Braised Red Cabbage with Apples
500g Red Cabbage - shredded
200g Cooking Apples - peeled, cored and chopped into small pieces
225g Onion - chopped small
1 clove of garlic - finely chopped
1/2 level tablespoon brown sugar
1 pinch whole nutmeg - freshly grated
1 pinch 1/4 level teaspoon cloves - ground
1 pinch 1/4 level teaspoon cinnamon - ground
1 tablespoon sunflower oil
150ml vegetable stock
salt and freshly ground pepper
This is great with goose, pork or even venison. It is freezeable and re-heatable, so you can easily make it a day in advance.
Preparation time: 15mins
Cook time: 30mins
Serves 6
Heat the oil in a large saucepan.
Add the red cabbage, apples, garlic and onion.
Add the stock, and the brown sugar, nutmeg, cloves and cinnamon.
Bring to the boil.

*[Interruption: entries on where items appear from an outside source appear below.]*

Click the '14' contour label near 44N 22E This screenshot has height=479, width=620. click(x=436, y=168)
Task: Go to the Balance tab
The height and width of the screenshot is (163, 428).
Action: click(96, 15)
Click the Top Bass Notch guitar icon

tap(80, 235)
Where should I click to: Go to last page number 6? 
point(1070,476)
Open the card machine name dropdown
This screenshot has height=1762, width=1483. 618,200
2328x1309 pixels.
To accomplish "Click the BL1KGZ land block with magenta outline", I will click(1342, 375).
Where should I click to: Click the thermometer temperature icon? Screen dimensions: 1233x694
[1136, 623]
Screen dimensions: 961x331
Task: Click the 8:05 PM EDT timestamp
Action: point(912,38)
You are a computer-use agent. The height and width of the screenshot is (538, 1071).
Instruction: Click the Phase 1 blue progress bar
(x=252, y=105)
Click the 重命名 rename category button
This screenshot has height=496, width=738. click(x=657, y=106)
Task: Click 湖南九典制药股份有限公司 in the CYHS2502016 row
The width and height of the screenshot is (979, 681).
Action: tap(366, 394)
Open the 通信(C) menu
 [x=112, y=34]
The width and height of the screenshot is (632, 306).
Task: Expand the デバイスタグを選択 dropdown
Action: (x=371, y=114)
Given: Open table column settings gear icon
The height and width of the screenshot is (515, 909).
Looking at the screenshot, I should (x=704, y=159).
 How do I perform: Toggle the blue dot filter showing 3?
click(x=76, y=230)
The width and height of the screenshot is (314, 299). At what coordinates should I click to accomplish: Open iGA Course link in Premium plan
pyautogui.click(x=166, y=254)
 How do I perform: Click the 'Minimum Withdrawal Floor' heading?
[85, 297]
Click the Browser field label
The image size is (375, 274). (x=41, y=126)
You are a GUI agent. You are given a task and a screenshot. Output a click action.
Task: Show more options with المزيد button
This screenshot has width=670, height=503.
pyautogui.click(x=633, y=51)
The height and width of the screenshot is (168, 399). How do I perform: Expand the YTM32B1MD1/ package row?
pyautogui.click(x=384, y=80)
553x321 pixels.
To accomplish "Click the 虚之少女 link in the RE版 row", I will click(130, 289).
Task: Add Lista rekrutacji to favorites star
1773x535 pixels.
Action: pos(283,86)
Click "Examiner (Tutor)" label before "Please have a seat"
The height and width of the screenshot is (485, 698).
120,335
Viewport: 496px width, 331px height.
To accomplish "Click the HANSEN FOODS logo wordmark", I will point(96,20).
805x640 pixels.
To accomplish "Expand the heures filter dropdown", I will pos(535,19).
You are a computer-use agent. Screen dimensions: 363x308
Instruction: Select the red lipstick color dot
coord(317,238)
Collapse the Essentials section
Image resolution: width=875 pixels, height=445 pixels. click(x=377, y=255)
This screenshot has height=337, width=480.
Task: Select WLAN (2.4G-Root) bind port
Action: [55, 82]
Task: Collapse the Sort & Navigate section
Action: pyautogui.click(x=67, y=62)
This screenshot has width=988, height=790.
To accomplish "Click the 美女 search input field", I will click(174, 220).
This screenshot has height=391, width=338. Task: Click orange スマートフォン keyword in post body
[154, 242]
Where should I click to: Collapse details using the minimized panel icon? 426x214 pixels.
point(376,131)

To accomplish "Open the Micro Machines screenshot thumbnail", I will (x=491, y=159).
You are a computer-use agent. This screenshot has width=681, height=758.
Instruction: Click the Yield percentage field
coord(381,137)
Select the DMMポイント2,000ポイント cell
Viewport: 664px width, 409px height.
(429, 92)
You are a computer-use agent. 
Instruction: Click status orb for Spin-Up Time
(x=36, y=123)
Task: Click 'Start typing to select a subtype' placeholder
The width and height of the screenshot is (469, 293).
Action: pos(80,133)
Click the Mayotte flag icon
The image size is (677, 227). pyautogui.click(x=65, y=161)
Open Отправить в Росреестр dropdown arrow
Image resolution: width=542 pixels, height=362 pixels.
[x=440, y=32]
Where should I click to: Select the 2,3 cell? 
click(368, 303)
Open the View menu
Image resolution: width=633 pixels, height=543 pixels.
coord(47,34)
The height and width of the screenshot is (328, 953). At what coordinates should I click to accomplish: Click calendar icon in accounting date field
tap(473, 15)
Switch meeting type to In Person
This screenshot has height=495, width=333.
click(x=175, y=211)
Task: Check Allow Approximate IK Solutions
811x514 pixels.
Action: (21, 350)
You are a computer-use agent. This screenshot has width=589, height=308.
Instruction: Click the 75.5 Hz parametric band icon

Reduce the heat and simmer for 20 mins until most of the liquid has evaporated and the vegetables are tender.
Season to taste and serve.
Beetroot and Red Cabbage Salad
450g red cabbage - finely shredded
1 tablespoon soy sauce
1 tablespoon cider vinegar
2 raw beetroot - peeled and grated
1 orange - zest grated
2 large oranges - skin and pith removed and flesh sliced
2 tablespoon olive oil
pinch black pepper
Preparation Time: 15 minutes
Place cabbage, soy sauce and cider vinegar in a large bowl; stir well, pressing down on the cabbage, almost kneading it.
Combine the rest of the ingredients, add to the cabbage and allow to stand for a few minutes before serving.